Re: [Gimp-developer] present xcf as what it is, a gimp project file format



> Date: Sat, 16 Jun 2012 09:16:08 -0400
> From: nicolas robidoux gmail com
> To: peter mmiworks net
> CC: gimp-developer-list gnome org
> Subject: Re: [Gimp-developer] present xcf as what it is, a gimp project file format
>
> Terminology matters.
>
> A lot.
>
> > - I would be yanking the chain of one million users if I specced
> > that the only way to get a non-GIMP file into GIMP is by File->Import...
>
> I just don't understand this statement. If it is yanking their chain,
> when actually this is what is being done, there is cognitive
> dissonance. If "open" actually imports, call it import.
>

The term "Import" also has a well-entrenched meaning of "copy and paste from source file into current document".  GIMP already has such a function, the "Open As (Layer/etc)..." commands.

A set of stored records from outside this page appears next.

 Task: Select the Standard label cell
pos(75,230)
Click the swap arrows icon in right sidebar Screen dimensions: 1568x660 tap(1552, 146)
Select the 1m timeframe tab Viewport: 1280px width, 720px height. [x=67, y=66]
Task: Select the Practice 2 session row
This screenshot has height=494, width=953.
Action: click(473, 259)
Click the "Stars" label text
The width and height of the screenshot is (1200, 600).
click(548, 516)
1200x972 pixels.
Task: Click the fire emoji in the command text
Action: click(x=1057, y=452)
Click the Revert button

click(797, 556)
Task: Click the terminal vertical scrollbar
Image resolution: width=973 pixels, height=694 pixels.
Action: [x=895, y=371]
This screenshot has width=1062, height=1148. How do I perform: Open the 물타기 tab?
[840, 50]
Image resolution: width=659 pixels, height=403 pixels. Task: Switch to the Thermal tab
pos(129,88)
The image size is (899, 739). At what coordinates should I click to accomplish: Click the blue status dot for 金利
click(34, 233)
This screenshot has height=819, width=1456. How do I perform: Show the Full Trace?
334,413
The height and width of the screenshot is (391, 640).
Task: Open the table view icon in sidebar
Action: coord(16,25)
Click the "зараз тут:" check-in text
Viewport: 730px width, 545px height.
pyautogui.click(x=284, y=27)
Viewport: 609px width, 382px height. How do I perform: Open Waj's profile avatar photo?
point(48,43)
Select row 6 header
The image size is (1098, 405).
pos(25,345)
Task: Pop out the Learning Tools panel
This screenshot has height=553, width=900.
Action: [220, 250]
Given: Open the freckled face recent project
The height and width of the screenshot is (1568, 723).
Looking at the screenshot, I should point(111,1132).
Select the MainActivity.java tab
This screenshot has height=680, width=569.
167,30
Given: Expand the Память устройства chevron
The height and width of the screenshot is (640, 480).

> From: peter mmiworks net
> Date: Sat, 16 Jun 2012 16:23:57 +0200
> To: nicolas robidoux gmail com
> CC: gimp-developer-list gnome org
> Subject: Re: [Gimp-developer] present xcf as what it is, a gimp project file format
>
> let me first make a statement:
>
> _every_ time (yes, that is around a hundred times now) that I
> see this kind of user feedback (that it is normal to open a
> non-GIMP file, do some edits, then save it to the same format)
> I start to think like interaction designers should:
>
> let’s assume he is right. make it ‘just work.’
>
> and every time I run into the same problems, that are giant
> usability bloopers.
>
> - to really Save the contents of the file has to match what is
> on the screen (save, quit, restart, open file: no change--undo
> history excepted). this is not just a good idea, this is the law.
> breaking the law: usability blooper.
>
> - this means that either all users would have to have intimate
> knowledge of file formats to know why the option to save to them
> disappear as edits are done (usability blooper. bit of alpha is
> introduced? no more jpeg; any layers? no more png; paths and
> layers? tiff is still there???) or one is doing the whole export thing
> anyway, so what is the difference (exporting is not safe, remember?)
> where are the extra hoops?
>
> - the alternative would be to limit things:
>
> > - it is 100% impossible to arrange it for popular non-GIMP files
> > (png/jpeg/tiff) there would be a mode where one could Open one,
> > make edits within the limits of the file format, and write the
> > bits straight back to a file in the same format.
>
> a multi-personality application: complete usability disaster.
>
> and that is where it stops.
>
> --ps

Various apps that still support saving in other than their preferred native formats (e.g. MS Word) frequently detect and warn the user that the non-native format may not support some of the features in their document, in other words that what gets written to disk cannot necessarily be a perfect representation of the open document as it looks in the editor.  It may be an ACCEPTABLE facsimile of it depending on how much was and was not recorded (i.e: the presence of an alpha channel means only that the image CAN contain transparent pixels; it does not mean the image DOES in fact contain transparent pixels), but it is the user's responsibility to make that call, not the program's.

Remember, GIMP up to 2.6 was perfectly capable of detecting whether or not the image contained data that could not be stored in the target file format and offering the user options to resolve these differences before writing to disk.

-- Stratadrake
strata_ranger hotmail com
--------------------
Numbers may not lie, but neither do they tell the whole truth.